▼
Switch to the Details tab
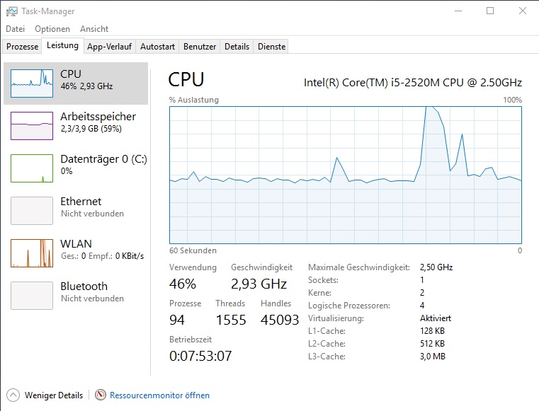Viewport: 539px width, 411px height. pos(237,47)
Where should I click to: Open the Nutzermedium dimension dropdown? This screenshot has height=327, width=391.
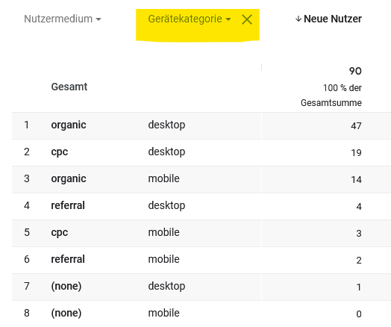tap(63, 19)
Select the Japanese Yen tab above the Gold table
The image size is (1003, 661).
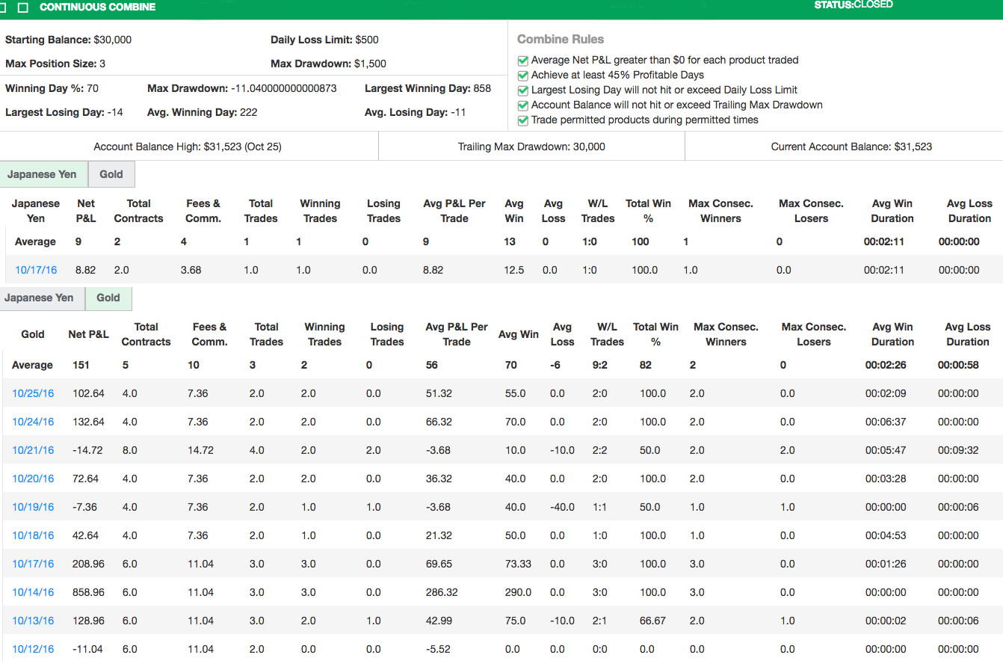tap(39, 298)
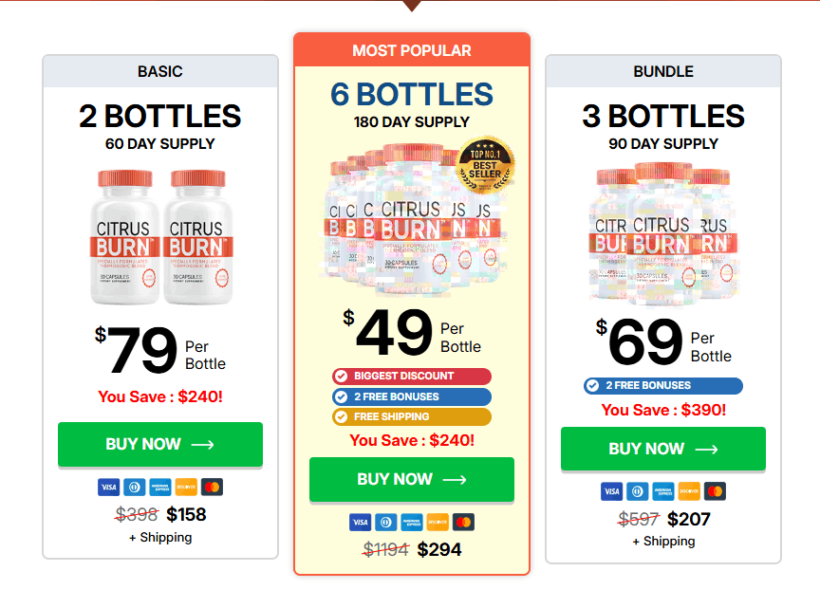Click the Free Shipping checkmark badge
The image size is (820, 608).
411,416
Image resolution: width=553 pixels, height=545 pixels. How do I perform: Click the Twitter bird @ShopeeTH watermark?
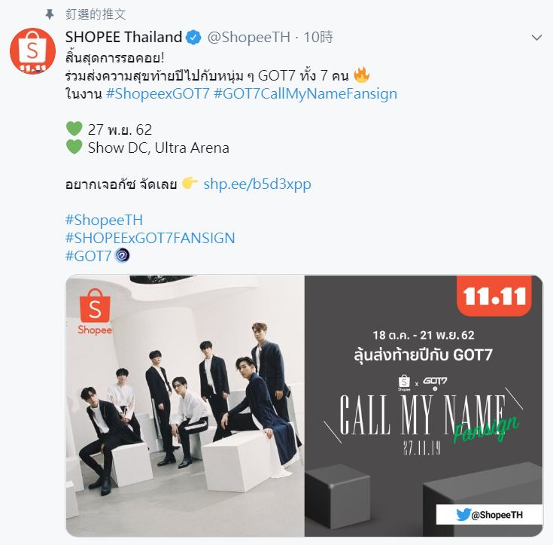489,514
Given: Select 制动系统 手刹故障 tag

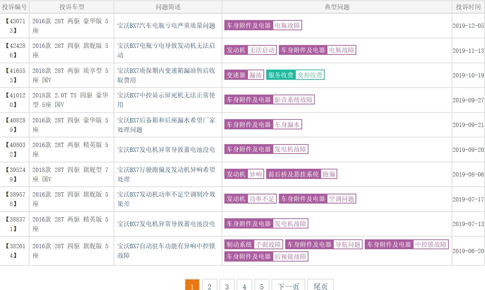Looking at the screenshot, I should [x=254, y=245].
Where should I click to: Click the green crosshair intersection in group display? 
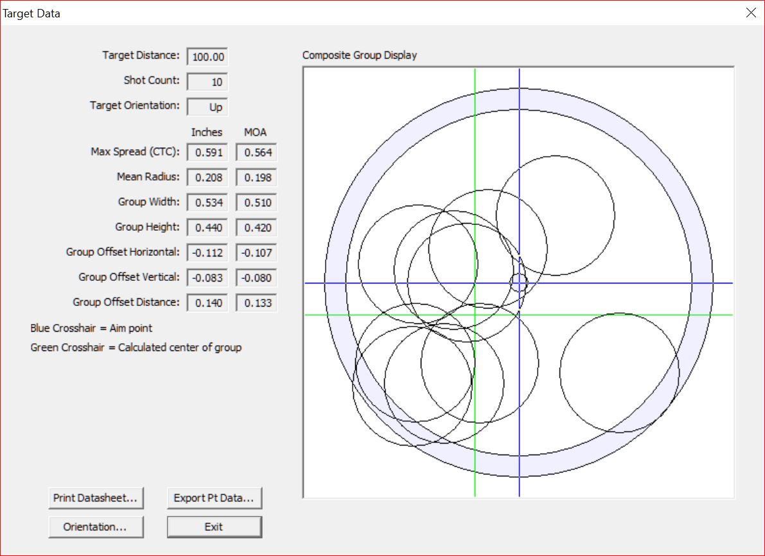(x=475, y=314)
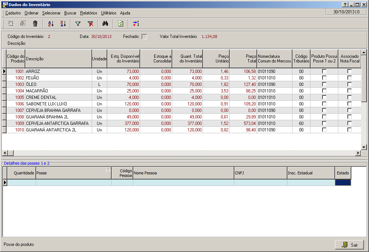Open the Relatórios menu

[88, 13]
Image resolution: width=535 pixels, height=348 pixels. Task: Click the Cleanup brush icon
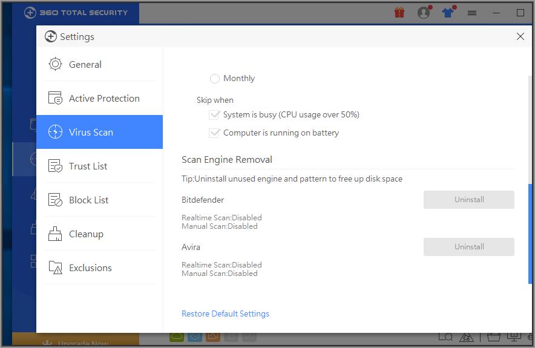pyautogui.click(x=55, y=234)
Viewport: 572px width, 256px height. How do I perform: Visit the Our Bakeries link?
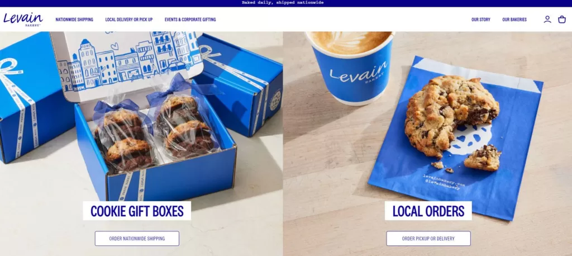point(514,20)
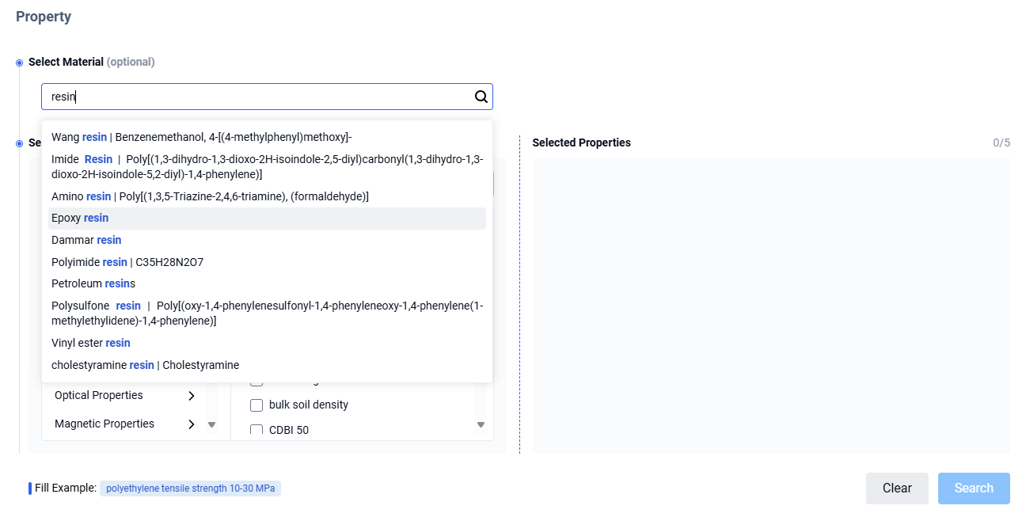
▲
▼
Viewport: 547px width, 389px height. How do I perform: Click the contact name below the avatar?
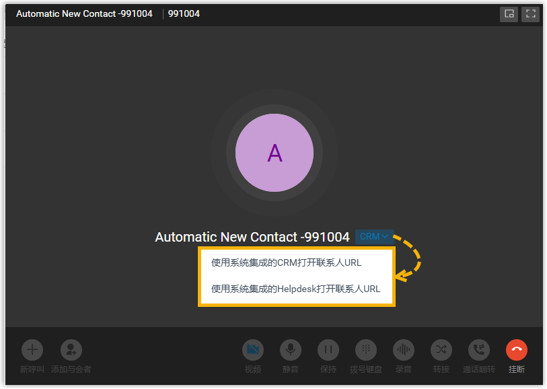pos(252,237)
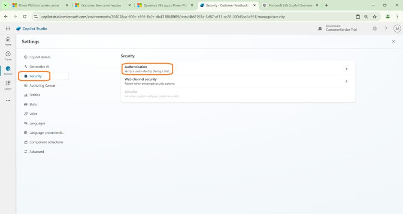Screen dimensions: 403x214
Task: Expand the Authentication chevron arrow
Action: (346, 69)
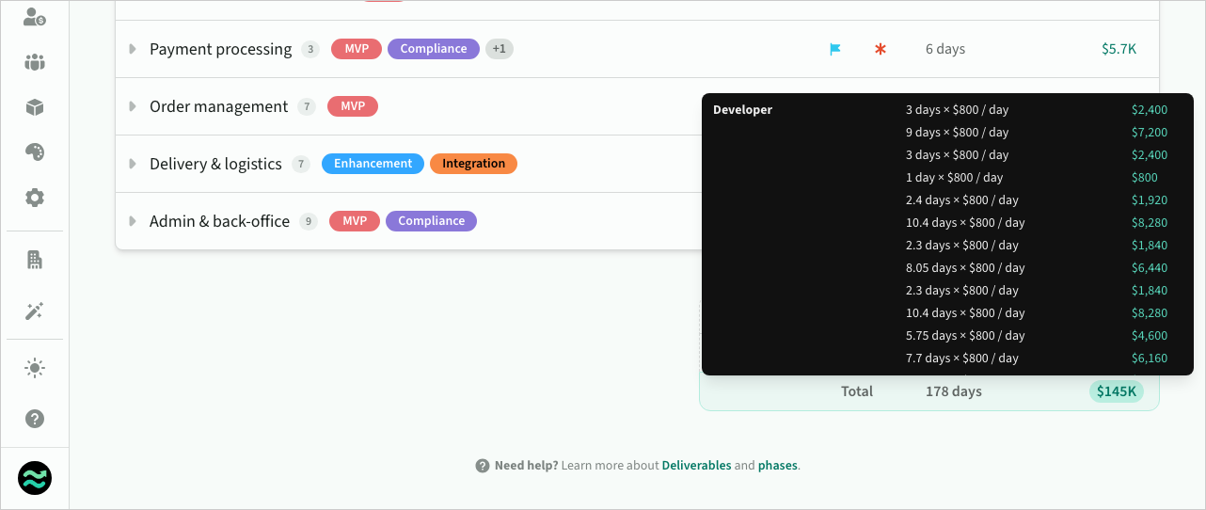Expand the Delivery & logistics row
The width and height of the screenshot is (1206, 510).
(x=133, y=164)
▲
→ **What the exercise asks**: Make an exact copy of the lines above, beginning with the line with "Switch to the Details tab" and ending with the line with "Select the Japanese", and keep the pictures out of it.

→ **Exercise solution**:
Switch to the Details tab
Viewport: 539px width, 411px height. pos(237,47)
Where should I click to: Open the Nutzermedium dimension dropdown? This screenshot has height=327, width=391.
tap(63, 19)
Select the Japanese Yen tab above the Gold table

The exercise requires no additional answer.